# Consistent normals or boundary orientation for a simplex

I’ve got four points in 3D PGA, P_1, P_2, P_3, P_4. They are neither in one plane nor on a line nor concentrated in a single point. They can be used to describe a 3-simplex. Now, one can use these points to get a description for the boundary planes. If I know nothing, I just use a cyclic permutation of three of the four points B_1 = P_1 \vee P_2 \vee P_3, B_2 = P_2 \vee P_3 \vee P_4, B_3 = P_3 \vee P_4 \vee P_1, B_4 = P_4 \vee P_1 \vee P_2.

The problem now is, that I want to have consistent normals of those planes, but B_1,\dots, B_4 do not have consistent normals. I used the test X \wedge B_i = c_i I, where X should be an inner point of the 3-simplex and c_i is a measure for the perpendicular signed distance of X to B_i. (In fact, later I want to test, if some given point lies inside the 3-simplex.)

So with the B_i given above, the c_i have different signs (more precise: two have one sign, two have another sign, the signs alternate). Consistent outward or inward pointing normals would lead to a consistent sign. I observed that by changing the order of two points in the two offending B_i, the signs are consistent afterwards and therefore the normals (which is no surprise, since the \vee is like \wedge and changes sign, when factors are interchanged).

My questions are: Why is that, that a cyclic permutation of the points does not lead to consistent normals? How do I avoid to change factors in the B_i afterwards? Is there a general rule to get consistent oriented boundarys for a pointset describing a simplex or more general a convex polygon in arbitrary dimensions?

Thanks for your help,
Johannes

@joha2 From your description of the situation, I think the problem is that cyclic ordering you have chosen. The standard choice of (1-based) indices for the basis 3-vectors is \{132, 234,143, 124\}. These are chosen to satisfy e_i \wedge e_{jkl} = e_{ijkl} (the unit pseudoscalar) where i is the index not included in \{j,k,l\}. e_{jkl} is sometimes said to be the right complement of e_i.
The first and third of these choices differ in sign from your choices. I expect that if you switch the index sequence 412 to be 421 and the sequence 234 to be 243, the problems should go away.

To see why the ordering matters: Choose the coordinate system to be e_i = P_i. Then note that the products X \wedge B_i essentially reduce to the unit pseudoscalar, and if the indices used to produce B_i were in the wrong order, you get an unwanted minus sign.
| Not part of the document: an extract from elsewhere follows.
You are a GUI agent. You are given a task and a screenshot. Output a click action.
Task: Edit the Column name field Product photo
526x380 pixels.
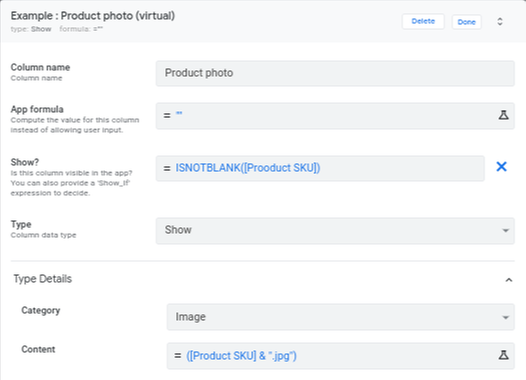tap(335, 73)
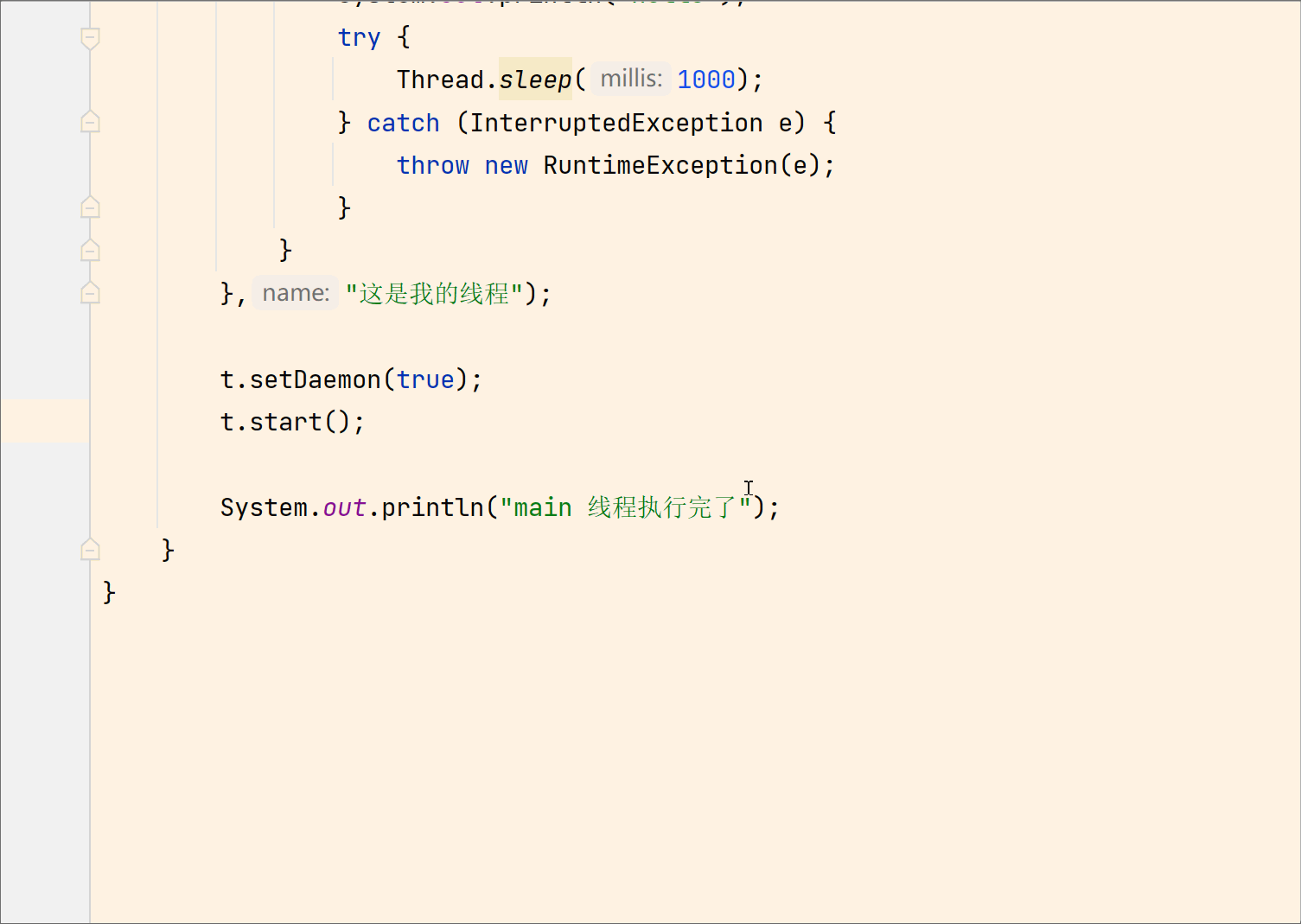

@cgunn3 thank you for your fast response! The hint with the “right complement” was very valuable: P_1 \vee P_2 \vee P_3 \vee P_4 gives the volume of the 3-simplex with a specific sign. When I write down the planes B_i and “vee” them with the missing point on the right I always get the volume back but with different signs, so
B_1 \vee P_4 = V, B_2 \vee P_1 = -V, B_3 \vee P_2 = V, B_4 \vee P_3 = -V. The sign is also connected with the number of swap operations needed to come back from the given order to the “canonical” order P_1 \vee P_2 \vee P_3 \vee P_4. The recipe is to change the first pair of points in their order if the corresponding volume of all four points is negative. This leads to a consistent orientation of the normals. This can also be generalized to higher dimensions (although e.g. in 4-dim. the cyclic permutation leads always to the same sign of the volume). Thank you for your help!